The ‘Bird Man’ of Victorian Britain’s Beautiful Books
A magnificent set of works by the unrivalled naturalist John Gould – the most celebrated British ornithologist of the nineteenth-century – features in the upcoming Travel, Atlases, Maps and Natural History sale in London on 15 May.
John Gould (1804-1881), also known as “The Bird Man”, was born in Lyme Regis, Dorset, the son of John Gould, a gardener, and his wife Elizabeth Clatworthy. Gould’s training was as a taxidermist rather than an artist, and in 1828 he was appointed animal preserver at the museum of the Zoological Society of London.
About this time there arrived in the museum a collection of birds formed principally in the north western Himalayas, the first of any size to reach Europe. The richness of this group of specimens spurred Gould to compile his first folio volume, A Century of Birds from the Himalaya Mountains.
In 1838-1840, Gould and his family went on a bold venture to the then relatively unknown continent of Australia, with the purpose of collecting and studying specimens. During his time there he discovered hundreds of new bird species and subspecies. As a result of the findings the fascinating works Birds of Australia and Mammals of Australia were published. Subsequently he was considered as the father of bird study in Australia.
As Gould grew more successful, the lithographed plates became more ambitious: his later work, The Birds of Great Britain shows many of its subjects against charming and picturesque backgrounds absent from his earlier work.
The striking nature of Gould’s work is the result of many factors. He was a master of arranging the birds and mammals in tasteful compositions, flaunting the characteristics of their plumage while also creating movement. With his family background in horticulture Gould had a great understanding of the natural surroundings of the animals he worked with, choosing attractive and appropriate plants to accentuate the birds.

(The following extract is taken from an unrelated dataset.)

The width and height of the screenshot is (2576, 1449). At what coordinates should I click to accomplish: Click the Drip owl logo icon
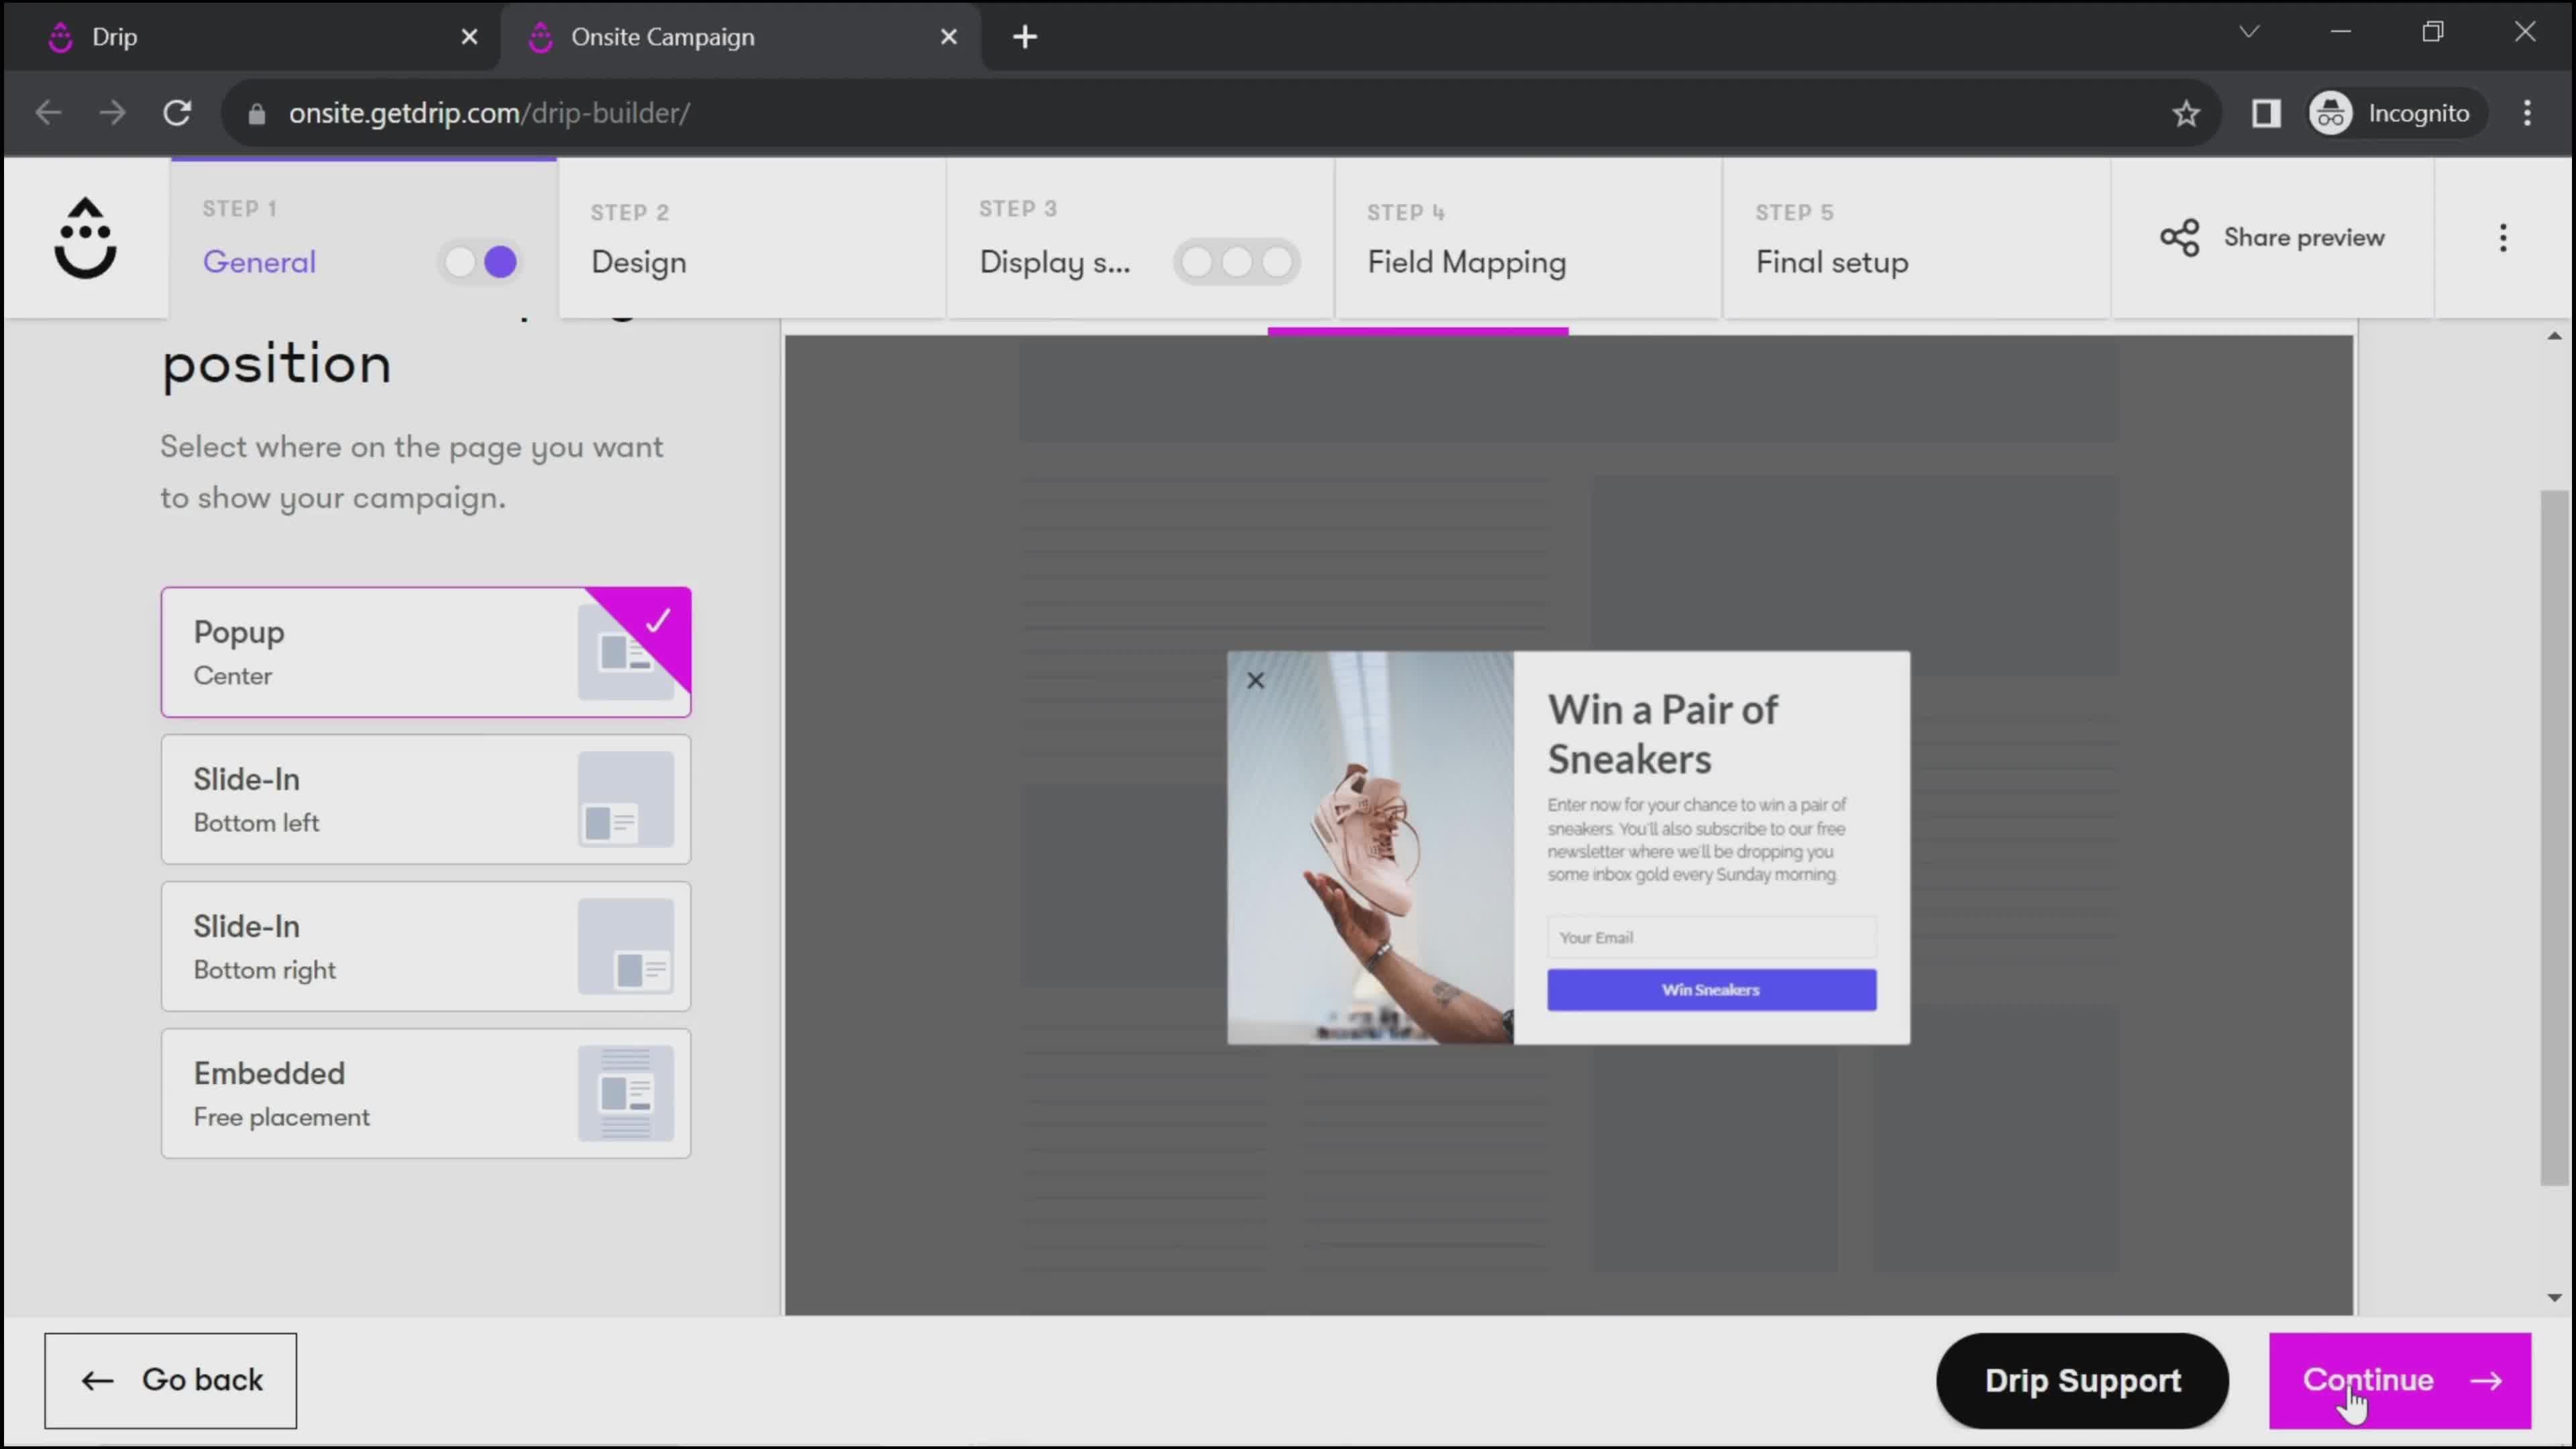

Although today we remember Gould primarily for the outstanding beauty of his folios, during his long career he was at the forefront of ornithological and evolutionary science – his role in identifying different species of tanager brought back by Darwin from the voyage of the Beagle was central to the development of the theory of natural selection.
Gould himself did not execute finished drawings for any of his works, but he did provide rough pencil or watercolour sketches with notes for his artists to work from, and was the moving spirit behind the grand conception of the plates. The artists he employed – including his wife Elizabeth, Edward Lear, Joseph Wolf, Henry Richter and Joseph Hart – were among the most accomplished of their generation.
Gould’s legacy is a body of work unparalleled in Victorian natural history, comprising over 3,100 plates, produced over six decades.